Stored dataset items
☆ ☆ ☆ ☆ ☆

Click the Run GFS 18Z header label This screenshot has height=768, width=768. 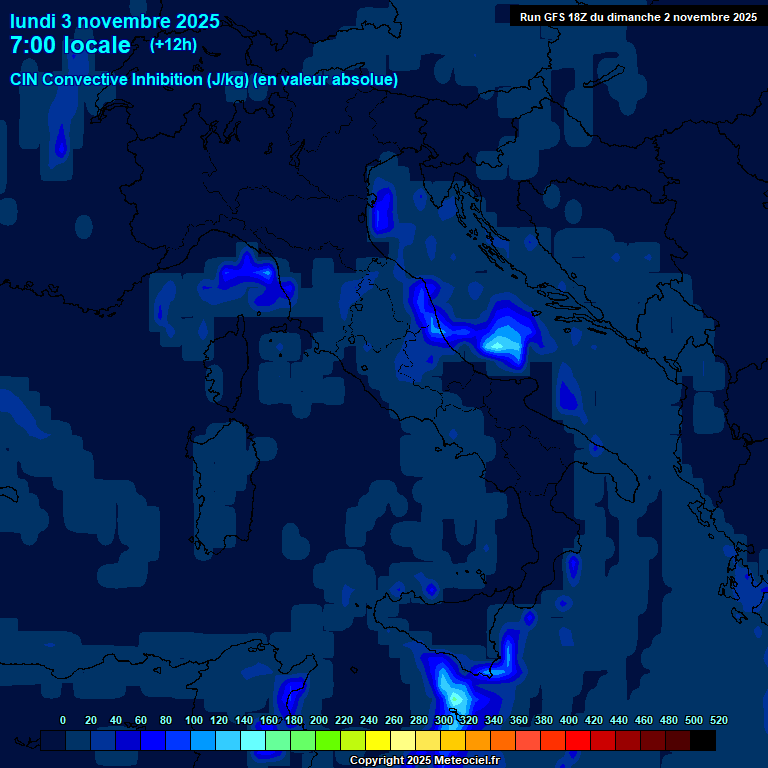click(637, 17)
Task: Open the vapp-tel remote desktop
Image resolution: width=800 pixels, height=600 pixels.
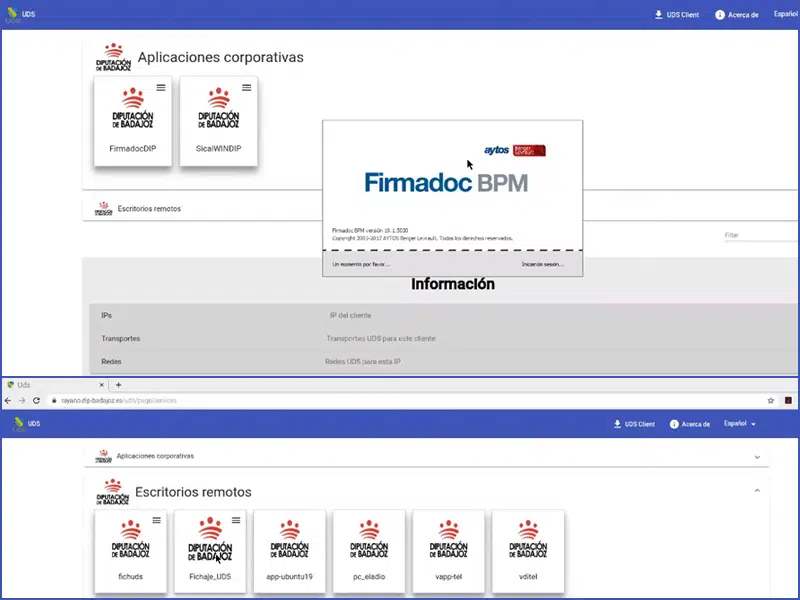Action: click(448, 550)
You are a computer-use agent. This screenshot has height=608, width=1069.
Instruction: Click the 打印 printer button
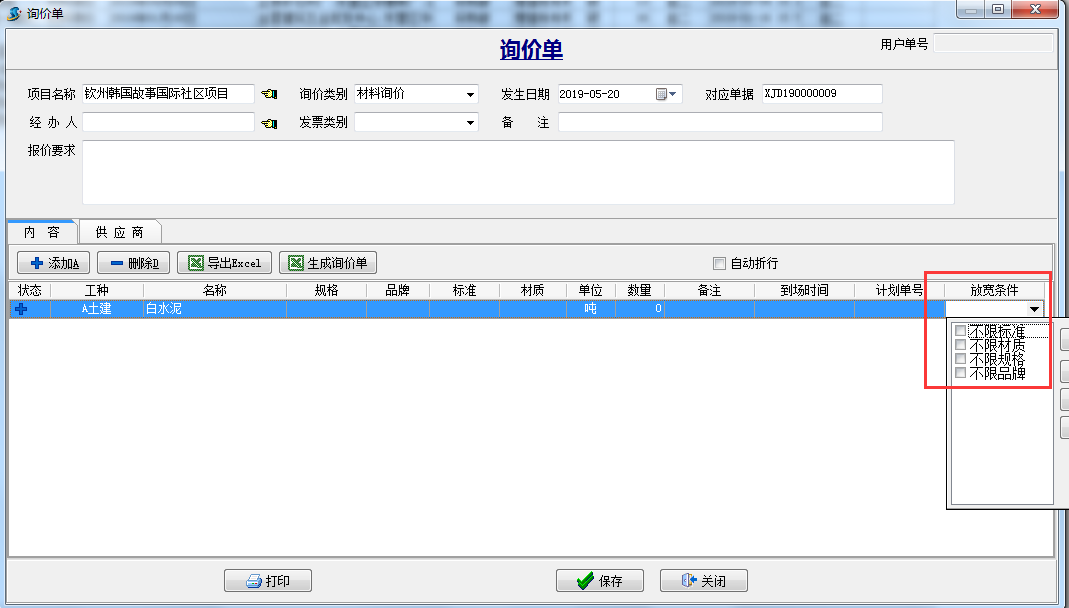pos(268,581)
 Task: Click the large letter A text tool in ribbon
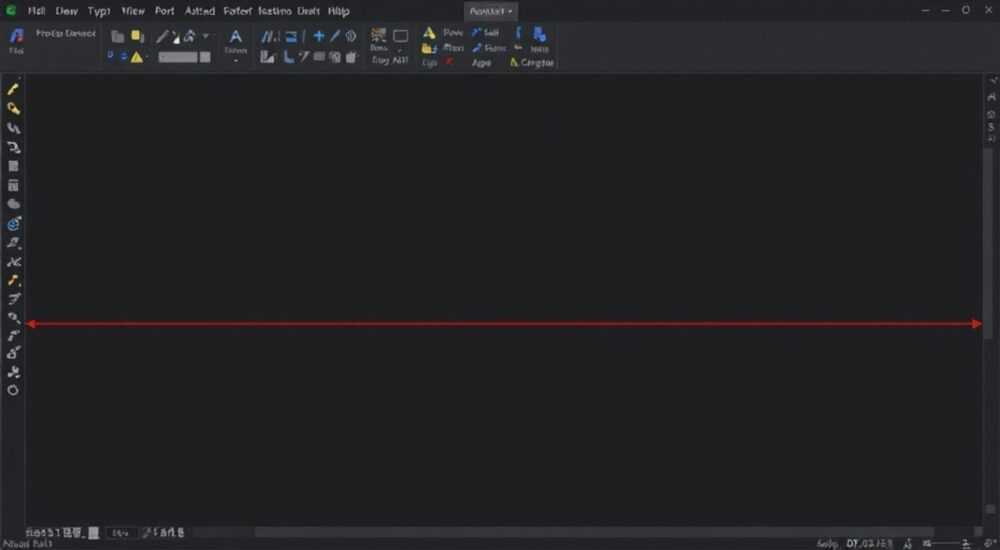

☆ ☆ ☆ ☆ ☆

WHAT IS BEING ASKED ▸
Reproduce word for word the lines from the one containing "Task: Open the vapp-tel remote desktop" through the end of the data, both ends kept. Drop the pictures.

EXPECTED ANSWER ▸
Task: Open the vapp-tel remote desktop
Image resolution: width=800 pixels, height=600 pixels.
Action: click(448, 550)
You are a computer-use agent. This screenshot has height=608, width=1069.
Instruction: Click the 打印 printer button
pos(268,581)
 Task: Click the large letter A text tool in ribbon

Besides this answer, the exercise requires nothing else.